What this task involves
A complete answer lists every line of the entries below where the string "each" appears.

──────

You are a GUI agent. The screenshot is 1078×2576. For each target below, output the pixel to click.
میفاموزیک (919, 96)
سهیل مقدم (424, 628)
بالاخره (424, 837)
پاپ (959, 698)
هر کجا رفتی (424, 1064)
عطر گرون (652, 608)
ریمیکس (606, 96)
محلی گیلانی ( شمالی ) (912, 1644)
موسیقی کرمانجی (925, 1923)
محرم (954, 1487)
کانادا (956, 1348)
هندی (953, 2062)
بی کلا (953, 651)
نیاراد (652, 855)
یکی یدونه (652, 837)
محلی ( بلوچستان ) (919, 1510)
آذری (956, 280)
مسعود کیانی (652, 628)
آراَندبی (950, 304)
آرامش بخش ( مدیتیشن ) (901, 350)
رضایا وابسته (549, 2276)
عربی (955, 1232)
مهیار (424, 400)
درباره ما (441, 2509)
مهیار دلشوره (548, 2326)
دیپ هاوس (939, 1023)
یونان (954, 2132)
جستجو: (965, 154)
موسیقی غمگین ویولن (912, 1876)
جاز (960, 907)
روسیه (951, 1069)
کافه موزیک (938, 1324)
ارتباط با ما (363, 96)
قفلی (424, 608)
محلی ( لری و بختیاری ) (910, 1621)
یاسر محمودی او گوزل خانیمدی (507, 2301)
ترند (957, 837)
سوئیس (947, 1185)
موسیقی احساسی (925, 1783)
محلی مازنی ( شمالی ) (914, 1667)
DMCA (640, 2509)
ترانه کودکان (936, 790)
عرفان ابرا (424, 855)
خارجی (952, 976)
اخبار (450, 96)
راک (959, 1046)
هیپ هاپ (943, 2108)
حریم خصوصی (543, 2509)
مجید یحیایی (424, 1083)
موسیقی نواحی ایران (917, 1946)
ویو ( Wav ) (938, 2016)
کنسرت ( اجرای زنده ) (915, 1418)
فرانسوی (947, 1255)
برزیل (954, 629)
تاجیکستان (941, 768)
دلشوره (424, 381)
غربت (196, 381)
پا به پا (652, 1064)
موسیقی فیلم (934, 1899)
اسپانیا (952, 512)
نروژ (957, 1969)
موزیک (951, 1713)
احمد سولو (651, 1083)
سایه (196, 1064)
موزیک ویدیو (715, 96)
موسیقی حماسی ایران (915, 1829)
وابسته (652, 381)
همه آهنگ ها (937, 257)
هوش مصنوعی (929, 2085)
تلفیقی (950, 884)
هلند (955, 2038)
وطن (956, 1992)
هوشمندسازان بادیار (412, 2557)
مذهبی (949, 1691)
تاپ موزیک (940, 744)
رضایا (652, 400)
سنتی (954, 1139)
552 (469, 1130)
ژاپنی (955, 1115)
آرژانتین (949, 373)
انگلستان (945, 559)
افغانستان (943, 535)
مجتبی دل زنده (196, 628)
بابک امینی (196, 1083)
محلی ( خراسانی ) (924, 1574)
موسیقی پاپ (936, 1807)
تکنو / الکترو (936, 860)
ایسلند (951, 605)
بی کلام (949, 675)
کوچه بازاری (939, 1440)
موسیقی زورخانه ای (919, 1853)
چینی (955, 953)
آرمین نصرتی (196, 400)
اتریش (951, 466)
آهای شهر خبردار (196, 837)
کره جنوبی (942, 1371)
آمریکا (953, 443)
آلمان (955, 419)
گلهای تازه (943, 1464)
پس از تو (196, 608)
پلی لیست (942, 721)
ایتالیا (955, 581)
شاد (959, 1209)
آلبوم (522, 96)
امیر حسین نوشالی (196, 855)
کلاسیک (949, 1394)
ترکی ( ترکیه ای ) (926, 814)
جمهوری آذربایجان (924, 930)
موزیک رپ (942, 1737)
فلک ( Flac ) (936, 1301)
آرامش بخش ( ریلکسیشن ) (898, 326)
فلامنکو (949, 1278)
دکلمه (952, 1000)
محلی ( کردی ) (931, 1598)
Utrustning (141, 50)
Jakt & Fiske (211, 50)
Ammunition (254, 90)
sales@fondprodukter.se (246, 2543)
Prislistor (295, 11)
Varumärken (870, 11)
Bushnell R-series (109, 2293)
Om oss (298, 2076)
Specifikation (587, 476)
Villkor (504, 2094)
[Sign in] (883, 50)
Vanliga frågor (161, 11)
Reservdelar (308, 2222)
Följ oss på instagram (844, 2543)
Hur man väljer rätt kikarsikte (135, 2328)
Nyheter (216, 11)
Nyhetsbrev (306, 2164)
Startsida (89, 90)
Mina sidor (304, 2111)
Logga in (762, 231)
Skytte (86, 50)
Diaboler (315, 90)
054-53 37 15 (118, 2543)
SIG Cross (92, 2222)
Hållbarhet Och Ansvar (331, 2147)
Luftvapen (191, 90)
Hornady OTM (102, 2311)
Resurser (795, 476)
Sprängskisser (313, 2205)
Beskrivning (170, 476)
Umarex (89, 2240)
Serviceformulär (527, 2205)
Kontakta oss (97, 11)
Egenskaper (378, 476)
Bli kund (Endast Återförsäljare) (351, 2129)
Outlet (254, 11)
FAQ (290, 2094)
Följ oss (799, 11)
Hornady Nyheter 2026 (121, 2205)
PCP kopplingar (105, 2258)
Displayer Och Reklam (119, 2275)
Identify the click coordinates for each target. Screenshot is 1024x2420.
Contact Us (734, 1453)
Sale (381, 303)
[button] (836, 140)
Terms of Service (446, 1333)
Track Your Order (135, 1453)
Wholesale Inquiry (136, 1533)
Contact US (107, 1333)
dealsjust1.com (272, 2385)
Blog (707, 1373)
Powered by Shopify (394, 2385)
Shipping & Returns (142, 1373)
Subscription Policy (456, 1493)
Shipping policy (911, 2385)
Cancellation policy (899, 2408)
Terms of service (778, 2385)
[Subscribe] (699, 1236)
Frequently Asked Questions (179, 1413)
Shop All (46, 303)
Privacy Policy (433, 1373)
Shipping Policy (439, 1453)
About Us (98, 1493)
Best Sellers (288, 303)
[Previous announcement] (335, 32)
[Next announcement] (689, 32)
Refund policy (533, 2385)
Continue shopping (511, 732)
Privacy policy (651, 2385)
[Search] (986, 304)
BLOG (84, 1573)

──────

Answer box
You are a GUI agent. The screenshot is 1078×2576. For each target below, output the pixel to click.
Identify the click coordinates for each target. Screenshot is 1024x2420.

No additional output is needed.